**Task instructions**
Your task is to output the data exactly as it stands.
Dataset extract Start Marker
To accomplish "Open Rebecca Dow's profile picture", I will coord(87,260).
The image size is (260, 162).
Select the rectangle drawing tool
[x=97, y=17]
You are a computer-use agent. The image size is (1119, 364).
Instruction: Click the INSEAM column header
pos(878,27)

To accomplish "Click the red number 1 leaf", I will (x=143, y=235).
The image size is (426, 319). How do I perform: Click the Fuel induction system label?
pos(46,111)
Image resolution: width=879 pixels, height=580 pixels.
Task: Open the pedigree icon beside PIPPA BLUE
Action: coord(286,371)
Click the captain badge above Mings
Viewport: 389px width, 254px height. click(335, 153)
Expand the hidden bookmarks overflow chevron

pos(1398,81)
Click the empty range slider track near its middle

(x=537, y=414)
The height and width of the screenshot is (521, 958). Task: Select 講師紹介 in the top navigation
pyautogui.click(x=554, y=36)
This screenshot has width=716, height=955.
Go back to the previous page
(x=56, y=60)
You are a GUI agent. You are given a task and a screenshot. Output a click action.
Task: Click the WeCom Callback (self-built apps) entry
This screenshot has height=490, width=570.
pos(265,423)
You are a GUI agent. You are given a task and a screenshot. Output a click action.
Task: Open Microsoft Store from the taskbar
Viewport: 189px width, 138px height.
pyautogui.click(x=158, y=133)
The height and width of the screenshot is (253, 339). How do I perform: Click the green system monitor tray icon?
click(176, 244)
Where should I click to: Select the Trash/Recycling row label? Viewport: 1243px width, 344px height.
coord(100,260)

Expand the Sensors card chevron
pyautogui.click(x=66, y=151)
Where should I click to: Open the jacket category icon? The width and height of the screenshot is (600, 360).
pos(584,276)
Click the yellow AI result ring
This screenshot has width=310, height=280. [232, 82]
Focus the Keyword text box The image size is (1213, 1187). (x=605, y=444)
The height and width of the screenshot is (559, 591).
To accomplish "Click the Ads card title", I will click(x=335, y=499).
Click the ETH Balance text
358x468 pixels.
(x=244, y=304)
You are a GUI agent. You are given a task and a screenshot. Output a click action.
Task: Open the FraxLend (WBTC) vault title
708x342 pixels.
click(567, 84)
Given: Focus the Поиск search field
Dataset extract End Marker
**Task solution**
To accomplish "Open Rebecca Dow's profile picture", I will coord(87,260).
The image size is (260, 162).
Select the rectangle drawing tool
[x=97, y=17]
You are a computer-use agent. The image size is (1119, 364).
Instruction: Click the INSEAM column header
pos(878,27)

To accomplish "Click the red number 1 leaf", I will (x=143, y=235).
The image size is (426, 319). How do I perform: Click the Fuel induction system label?
pos(46,111)
Image resolution: width=879 pixels, height=580 pixels.
Task: Open the pedigree icon beside PIPPA BLUE
Action: coord(286,371)
Click the captain badge above Mings
Viewport: 389px width, 254px height. click(335, 153)
Expand the hidden bookmarks overflow chevron

pos(1398,81)
Click the empty range slider track near its middle

(x=537, y=414)
The height and width of the screenshot is (521, 958). Task: Select 講師紹介 in the top navigation
pyautogui.click(x=554, y=36)
This screenshot has width=716, height=955.
Go back to the previous page
(x=56, y=60)
You are a GUI agent. You are given a task and a screenshot. Output a click action.
Task: Click the WeCom Callback (self-built apps) entry
This screenshot has height=490, width=570.
pos(265,423)
You are a GUI agent. You are given a task and a screenshot. Output a click action.
Task: Open Microsoft Store from the taskbar
Viewport: 189px width, 138px height.
pyautogui.click(x=158, y=133)
The height and width of the screenshot is (253, 339). How do I perform: Click the green system monitor tray icon?
click(176, 244)
Where should I click to: Select the Trash/Recycling row label? Viewport: 1243px width, 344px height.
coord(100,260)

Expand the Sensors card chevron
pyautogui.click(x=66, y=151)
Where should I click to: Open the jacket category icon? The width and height of the screenshot is (600, 360).
pos(584,276)
Click the yellow AI result ring
This screenshot has width=310, height=280. [232, 82]
Focus the Keyword text box The image size is (1213, 1187). (x=605, y=444)
The height and width of the screenshot is (559, 591).
To accomplish "Click the Ads card title", I will click(x=335, y=499).
Click the ETH Balance text
358x468 pixels.
(x=244, y=304)
You are a GUI agent. You are given a task and a screenshot. Output a click action.
Task: Open the FraxLend (WBTC) vault title
708x342 pixels.
click(567, 84)
Given: Focus the Поиск search field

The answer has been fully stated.